Instruction:
Copy out the lines starting with the line containing "Open the 交易对 filter dropdown" and going on through the line containing "Disable the Центр", switching "Instruction" to "Command" and keeping everything else the same.

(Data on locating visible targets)
>>
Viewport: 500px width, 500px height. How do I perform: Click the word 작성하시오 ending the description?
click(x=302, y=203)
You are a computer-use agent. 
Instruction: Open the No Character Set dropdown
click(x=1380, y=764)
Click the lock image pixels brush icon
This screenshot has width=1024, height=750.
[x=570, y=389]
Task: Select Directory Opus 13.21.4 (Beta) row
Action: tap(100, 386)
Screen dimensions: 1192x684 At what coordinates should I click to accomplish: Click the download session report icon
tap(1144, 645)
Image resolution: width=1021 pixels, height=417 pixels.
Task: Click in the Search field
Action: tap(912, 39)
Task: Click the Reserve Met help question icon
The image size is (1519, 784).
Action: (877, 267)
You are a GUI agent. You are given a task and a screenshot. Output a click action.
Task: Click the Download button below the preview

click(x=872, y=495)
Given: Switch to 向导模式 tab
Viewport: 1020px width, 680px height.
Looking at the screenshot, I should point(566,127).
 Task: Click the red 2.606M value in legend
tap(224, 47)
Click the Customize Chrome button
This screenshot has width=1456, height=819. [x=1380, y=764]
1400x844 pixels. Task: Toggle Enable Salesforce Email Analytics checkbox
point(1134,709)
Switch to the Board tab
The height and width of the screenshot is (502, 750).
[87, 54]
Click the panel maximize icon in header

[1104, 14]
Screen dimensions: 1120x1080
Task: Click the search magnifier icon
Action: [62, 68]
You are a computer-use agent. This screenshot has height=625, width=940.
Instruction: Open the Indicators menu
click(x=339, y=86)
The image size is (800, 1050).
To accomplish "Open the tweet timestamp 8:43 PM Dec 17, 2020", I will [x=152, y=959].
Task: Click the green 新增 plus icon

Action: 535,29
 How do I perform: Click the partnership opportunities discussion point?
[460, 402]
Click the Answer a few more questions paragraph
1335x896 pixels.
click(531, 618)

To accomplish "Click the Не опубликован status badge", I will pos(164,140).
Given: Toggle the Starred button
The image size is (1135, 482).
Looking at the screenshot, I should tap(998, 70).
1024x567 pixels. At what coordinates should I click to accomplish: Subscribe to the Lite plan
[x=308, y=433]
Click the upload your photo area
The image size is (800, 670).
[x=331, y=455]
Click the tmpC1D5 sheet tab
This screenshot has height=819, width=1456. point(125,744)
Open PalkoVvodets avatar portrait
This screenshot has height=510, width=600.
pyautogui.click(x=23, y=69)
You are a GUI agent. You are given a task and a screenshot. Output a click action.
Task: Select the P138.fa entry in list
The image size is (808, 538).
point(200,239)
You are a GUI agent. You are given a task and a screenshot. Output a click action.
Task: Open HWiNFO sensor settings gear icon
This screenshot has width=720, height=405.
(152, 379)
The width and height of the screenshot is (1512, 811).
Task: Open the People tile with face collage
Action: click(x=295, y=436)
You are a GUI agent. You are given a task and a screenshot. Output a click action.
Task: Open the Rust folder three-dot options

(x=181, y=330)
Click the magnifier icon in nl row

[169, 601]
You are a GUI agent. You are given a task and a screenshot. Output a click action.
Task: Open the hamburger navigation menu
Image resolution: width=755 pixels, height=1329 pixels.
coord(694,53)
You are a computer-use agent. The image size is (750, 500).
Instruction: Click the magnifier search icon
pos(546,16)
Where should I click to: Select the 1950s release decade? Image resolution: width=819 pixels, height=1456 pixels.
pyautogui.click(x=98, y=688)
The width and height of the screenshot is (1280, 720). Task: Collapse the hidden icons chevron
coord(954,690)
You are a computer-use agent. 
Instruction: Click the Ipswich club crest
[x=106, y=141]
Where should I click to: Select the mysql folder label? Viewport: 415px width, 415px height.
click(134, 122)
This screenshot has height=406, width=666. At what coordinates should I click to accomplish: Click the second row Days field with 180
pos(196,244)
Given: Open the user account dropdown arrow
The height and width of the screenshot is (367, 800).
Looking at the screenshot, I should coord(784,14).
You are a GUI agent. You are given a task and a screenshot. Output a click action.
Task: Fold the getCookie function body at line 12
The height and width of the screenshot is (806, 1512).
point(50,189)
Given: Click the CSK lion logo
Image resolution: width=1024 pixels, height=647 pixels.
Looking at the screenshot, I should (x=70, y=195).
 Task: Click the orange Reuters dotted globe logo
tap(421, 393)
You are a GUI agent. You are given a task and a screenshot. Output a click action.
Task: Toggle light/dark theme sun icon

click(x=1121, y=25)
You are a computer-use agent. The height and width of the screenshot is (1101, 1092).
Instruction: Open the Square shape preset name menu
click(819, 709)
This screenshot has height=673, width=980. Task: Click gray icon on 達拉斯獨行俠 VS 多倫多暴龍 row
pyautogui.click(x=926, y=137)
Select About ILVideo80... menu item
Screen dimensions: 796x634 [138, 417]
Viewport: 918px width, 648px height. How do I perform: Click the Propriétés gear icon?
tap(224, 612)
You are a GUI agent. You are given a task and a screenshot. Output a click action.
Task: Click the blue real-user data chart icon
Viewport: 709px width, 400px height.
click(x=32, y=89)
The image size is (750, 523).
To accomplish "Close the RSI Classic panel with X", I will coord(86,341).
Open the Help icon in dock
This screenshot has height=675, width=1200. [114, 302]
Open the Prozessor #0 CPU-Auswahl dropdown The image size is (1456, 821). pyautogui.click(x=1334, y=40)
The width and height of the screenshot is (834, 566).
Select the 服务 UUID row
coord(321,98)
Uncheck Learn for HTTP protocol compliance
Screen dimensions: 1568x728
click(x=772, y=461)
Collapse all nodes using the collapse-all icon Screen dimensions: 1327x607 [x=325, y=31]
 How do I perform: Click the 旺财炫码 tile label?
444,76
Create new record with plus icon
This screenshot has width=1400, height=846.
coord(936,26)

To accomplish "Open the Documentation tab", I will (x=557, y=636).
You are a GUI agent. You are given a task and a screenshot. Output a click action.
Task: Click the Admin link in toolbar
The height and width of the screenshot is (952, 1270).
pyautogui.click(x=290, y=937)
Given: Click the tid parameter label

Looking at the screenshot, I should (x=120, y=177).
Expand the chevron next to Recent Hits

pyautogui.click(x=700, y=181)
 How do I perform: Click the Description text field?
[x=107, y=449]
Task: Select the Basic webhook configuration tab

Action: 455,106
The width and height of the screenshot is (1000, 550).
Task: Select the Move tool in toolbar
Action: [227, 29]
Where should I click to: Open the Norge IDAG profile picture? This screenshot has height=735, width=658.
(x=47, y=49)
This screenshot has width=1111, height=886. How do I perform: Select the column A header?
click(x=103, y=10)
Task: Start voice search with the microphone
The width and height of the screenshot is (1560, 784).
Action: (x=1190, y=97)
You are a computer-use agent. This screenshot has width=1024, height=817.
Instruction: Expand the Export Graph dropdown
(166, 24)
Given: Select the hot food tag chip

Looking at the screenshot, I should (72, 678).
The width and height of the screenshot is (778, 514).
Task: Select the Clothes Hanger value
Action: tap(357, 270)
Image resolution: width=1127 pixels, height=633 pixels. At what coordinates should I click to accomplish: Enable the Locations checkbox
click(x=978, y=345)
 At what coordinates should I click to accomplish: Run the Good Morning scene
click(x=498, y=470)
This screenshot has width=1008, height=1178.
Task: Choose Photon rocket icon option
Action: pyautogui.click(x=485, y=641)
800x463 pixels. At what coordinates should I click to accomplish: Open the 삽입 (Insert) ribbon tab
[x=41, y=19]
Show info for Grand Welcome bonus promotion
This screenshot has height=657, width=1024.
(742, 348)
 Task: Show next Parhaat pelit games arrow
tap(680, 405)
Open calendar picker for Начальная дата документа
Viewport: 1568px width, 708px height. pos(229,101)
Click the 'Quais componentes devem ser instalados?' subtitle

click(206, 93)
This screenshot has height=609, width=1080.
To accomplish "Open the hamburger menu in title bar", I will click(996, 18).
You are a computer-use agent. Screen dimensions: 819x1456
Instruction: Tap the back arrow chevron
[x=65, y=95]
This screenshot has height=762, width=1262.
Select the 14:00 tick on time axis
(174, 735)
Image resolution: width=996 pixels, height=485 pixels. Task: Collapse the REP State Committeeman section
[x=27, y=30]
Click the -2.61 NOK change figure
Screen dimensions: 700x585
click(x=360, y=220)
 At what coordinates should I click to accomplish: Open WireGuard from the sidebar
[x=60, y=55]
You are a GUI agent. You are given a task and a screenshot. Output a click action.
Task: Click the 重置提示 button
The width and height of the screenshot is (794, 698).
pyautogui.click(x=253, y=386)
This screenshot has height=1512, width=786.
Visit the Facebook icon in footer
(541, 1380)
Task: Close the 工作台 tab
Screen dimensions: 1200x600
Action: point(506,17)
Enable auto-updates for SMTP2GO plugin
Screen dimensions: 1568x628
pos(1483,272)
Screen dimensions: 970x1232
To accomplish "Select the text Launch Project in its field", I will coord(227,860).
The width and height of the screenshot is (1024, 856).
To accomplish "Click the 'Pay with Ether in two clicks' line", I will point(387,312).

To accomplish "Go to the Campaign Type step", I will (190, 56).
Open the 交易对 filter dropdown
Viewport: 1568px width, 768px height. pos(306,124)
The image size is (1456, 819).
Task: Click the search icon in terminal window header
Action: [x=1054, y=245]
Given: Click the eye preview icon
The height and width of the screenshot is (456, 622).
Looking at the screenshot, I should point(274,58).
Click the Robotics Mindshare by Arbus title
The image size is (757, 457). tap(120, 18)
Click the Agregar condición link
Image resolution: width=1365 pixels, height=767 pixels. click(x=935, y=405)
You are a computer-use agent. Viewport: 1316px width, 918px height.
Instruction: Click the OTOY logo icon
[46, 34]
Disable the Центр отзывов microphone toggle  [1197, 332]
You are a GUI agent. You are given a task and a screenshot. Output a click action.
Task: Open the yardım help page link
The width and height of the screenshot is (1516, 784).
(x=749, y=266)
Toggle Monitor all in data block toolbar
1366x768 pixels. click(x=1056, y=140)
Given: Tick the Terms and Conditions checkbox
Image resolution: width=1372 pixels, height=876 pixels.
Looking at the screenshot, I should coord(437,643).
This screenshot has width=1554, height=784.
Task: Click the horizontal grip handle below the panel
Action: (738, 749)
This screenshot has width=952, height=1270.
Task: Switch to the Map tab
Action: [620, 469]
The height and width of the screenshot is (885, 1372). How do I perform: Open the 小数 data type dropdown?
<<
Solution to the problem:
Open the 交易对 filter dropdown
Viewport: 1568px width, 768px height. pos(306,124)
The image size is (1456, 819).
Task: Click the search icon in terminal window header
Action: [x=1054, y=245]
Given: Click the eye preview icon
The height and width of the screenshot is (456, 622).
Looking at the screenshot, I should point(274,58).
Click the Robotics Mindshare by Arbus title
The image size is (757, 457). tap(120, 18)
Click the Agregar condición link
Image resolution: width=1365 pixels, height=767 pixels. click(x=935, y=405)
You are a computer-use agent. Viewport: 1316px width, 918px height.
Command: Click the OTOY logo icon
[46, 34]
Disable the Центр отзывов microphone toggle  [1197, 332]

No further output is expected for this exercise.